Читать книгу «Автобиография большевизма: между спасением и падением» онлайн полностью📖 — Игала Халфина — MyBook.
 





Анфалов Ф. из Ленинградского комвуза был революционером почти с рождения, он является примером сознательного и немедленного отрицания империалистической войны, в чем обнаруживается его превосходство над Шумиловым и тем более над Бубновым. В его автобиографии почти не упоминается о детстве и юности. Все, что говорит ее автор о себе, – родился в 1896 году в деревне Хороброво Вологодской губернии в крестьянской семье, окончил земское одноклассное училище, работал в хозяйстве отца до 1915 года. Из анкеты Анфалова мы узнаем, что он был «крестьянином-хлебопашцем» по профессии и «служащим» по социальному положению. Отправленный на фронт, Анфалов занял активную антивоенную позицию и в марте 1917 года вступил в ряды РКП – он был принят ячейкой 16‐го Особого полка. Таким образом, Анфалов представлял свое обращение в большевики как естественный результат жизненного пути. Ему не нужно было отказываться от своей предыдущей идентичности, чтобы создать новую. Все, что ему нужно было сделать, – проявить наклонности, которые находились в глубинах его «я» со дня его рождения.

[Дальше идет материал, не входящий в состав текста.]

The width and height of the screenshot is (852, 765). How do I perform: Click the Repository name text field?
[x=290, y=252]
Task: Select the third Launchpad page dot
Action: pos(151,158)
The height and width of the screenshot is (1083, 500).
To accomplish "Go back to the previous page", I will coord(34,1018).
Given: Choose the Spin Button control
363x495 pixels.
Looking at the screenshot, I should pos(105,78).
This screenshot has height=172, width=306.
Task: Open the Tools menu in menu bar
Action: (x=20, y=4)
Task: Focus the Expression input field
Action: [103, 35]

Пока Бубнов все еще воевал в рядах империалистической армии, а Шумилов надрывался в немецком плену, Анфалов, уже сознательный «пораженец», делал все возможное, чтобы помешать военным планам Временного правительства: «По поручению ячейки я тогда вел агитацию среди солдат своего полка против наступления, на котором настойчиво настаивала Керенщина и поддерживавшее ее офицерство, и наряду с агитацией, распространял большевистскую литературу, листовки и газету „Окопная правда“. Позднее принимал активное участие в проведении выборов командного состава, организации ротных и полкового солдатских комитетов». Благодаря своей работе агитатора он заслужил уважение солдат, которые избрали его в ротный комитет для участия в Армейском съезде в Двинске.

Читатель едва ли удивится, узнав, что Анфалов завершает повествование описанием своего участия в демобилизации старой армии и организации Красной гвардии. Романтическая революционность явно прослеживается на всем протяжении его рассказа[122].

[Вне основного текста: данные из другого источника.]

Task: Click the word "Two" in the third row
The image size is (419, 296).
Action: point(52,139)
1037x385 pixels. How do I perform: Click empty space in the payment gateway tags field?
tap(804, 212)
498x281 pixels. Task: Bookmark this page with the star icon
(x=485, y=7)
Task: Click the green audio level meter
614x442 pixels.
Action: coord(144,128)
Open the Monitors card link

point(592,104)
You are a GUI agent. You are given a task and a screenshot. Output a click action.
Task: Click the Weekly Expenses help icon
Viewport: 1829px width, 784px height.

Автобиографии являются классическим примером «эго-документа». Объединяя разные жанры – мемуары, дневники, письма, – эго-документы являются теми источниками, в которых исследователь сталкивается одновременно как с пишущим субъектом, так и с присутствующим в тексте объектом его описания. Что особенно важно в нашем контексте, они могут включать как тексты, написанные по требованию официальных органов, административных или партийных (прошения, протоколы допросов и т. п.), так и приватные «излияния души»[123]. В большевистских эго-документах этический, субъективный смысл слова «сознание», связанный с понятиями «совесть» или «суд над внутренним „я“», смешивался с другим пониманием сознания, которое после Декарта стало обозначать осознание чего-то объективного, данного вне «я». Оперируя двусмысленностью латинского conscientia, имевшего как этический, так и эпистемологический смысл, партийный дискурс смешивал познание внешнего мира с познанием внутреннего морального императива. Большевики считали, что человек может познать мир, только очистив свою душу, но при этом уверяли, что такое очищение достигается не копанием в самом себе, а изучением мирового устройства. Объективное и субъективное, мир и «я» считались двумя сторонами одной реальности. Граница между субъективным и объективным была проницаема – объективный мир был проекцией трудящегося человечества, и наоборот[124].

Поскольку коммунистический автобиограф по определению предъявлял себя как пролетария, участие в эпосе освобождения человечества совпадало в его письме с лирикой индивидуальной жизни. Не было ли здесь противоречия? Иными словами, могла ли большевистская автобиография оставаться научной? Именно этот вопрос ставил Александр Богданов, когда задумался над тем, изъять ли собственный, идиосинкразический голос из своего автобиографического эссе 1925 года.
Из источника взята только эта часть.